On my car, while installing a radio, I inadvertently disconnected a purple wire from its other three wires (connected together via a bullet connnector) and this resulted in my highbeams not working when I hit the flash-to-pass switch. I doubt this could have anything to do with your high-beam issue, but I suppose there could be two faults at the same time.
Not sure what year your car is, but on mine, when you disassemble the headlamp switch, you will find a spring and a plastic piece with a copper face, all of which will likely want to fly all around the room as soon as it comes apart. If you can, disassemble it in a plastic bag to catch the parts when they do go flying. Clean up the copper part and the dimples that it makes contact with inside the switch, then clean up the terminals on the outside of the switch. I used light sandpaper. Maybe use some dielectric grease to keep it from corroding soon again. I didn't find it that tough to reassemble the switch. You may also put relays into the marker lamp circuit and the headlamp circuit, to remove the load from the switch itself, and extend the life of the switch. May even brighten all the lamps noticeably.
|My vote is for either the input to the double bullet to bullet joint where the high beam feed splits in two, or the joint just before it (single bullet to bullet). I had both my high beams go out (but not dash light)and traced it back to this little chap.|
They both sit under the slam panel as mentioned and collects all the grot sprayed up from the car in front. Of course it never rains in Abingdon, so that design drawback would never have occured to them....
|Dave Smith GT|
|Unlikely to be an earth/ground as dash lights and headlights use different earthing points. It sounds like you have two problems. As the dash tell-tale lights on main beam it shows you have some voltage at least coming out of the dip-switch, so I'd suspect one of the bullet connectors between there and the headlights. The most likely one is that by the right-hand headlight, as the wire (blue/white) coming in to that feeds both and it gets the worst of the weather and corrodes, giving bad connections. There is another in the cabin but only on cars with the floor-mounted dip-switch.|
The dash lights dimming as the headlights are turned indicates there are *more* bad connections either in the main lighting switch of the brown 12v feed to it.

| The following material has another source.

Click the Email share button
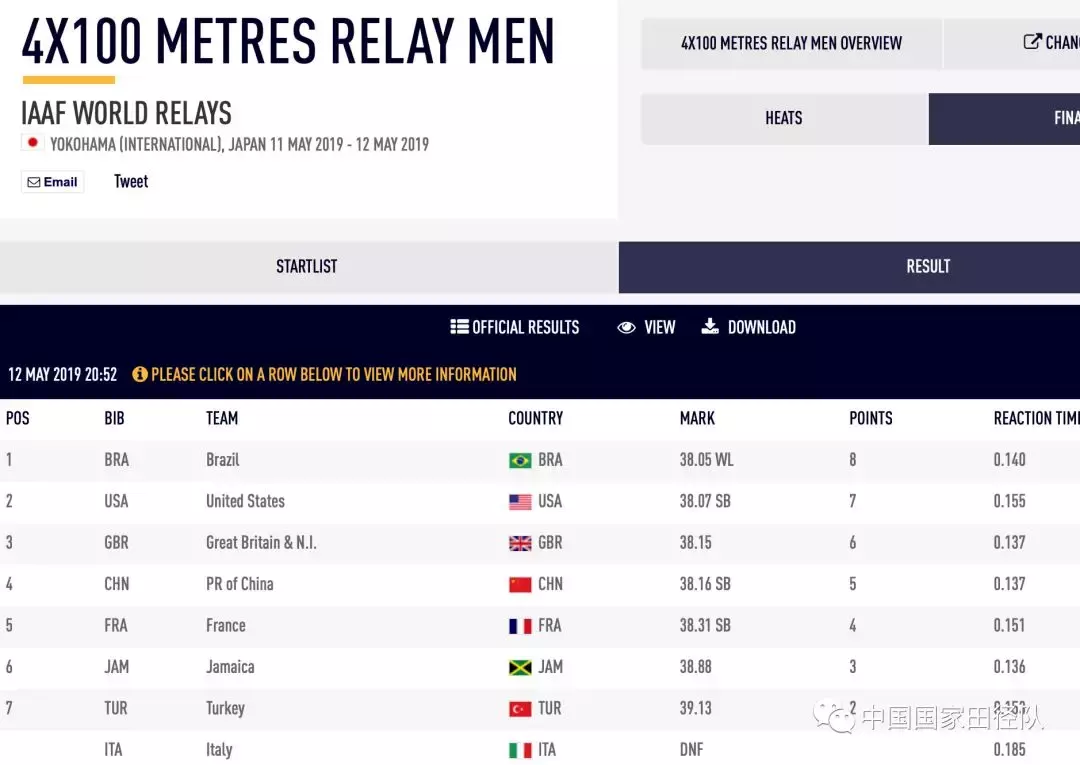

That still leaves questions as to why the main beam tell-tale works when the headlights don't if there are main feed connections bad enough to cause the dash lights to dim right down, and also how you have any dipped beams if the dash lights are dimming down. But a voltmeter in various parts of the circuit around the main and dip switches, using parking lights only as well as switching between dip and main, should reveal all.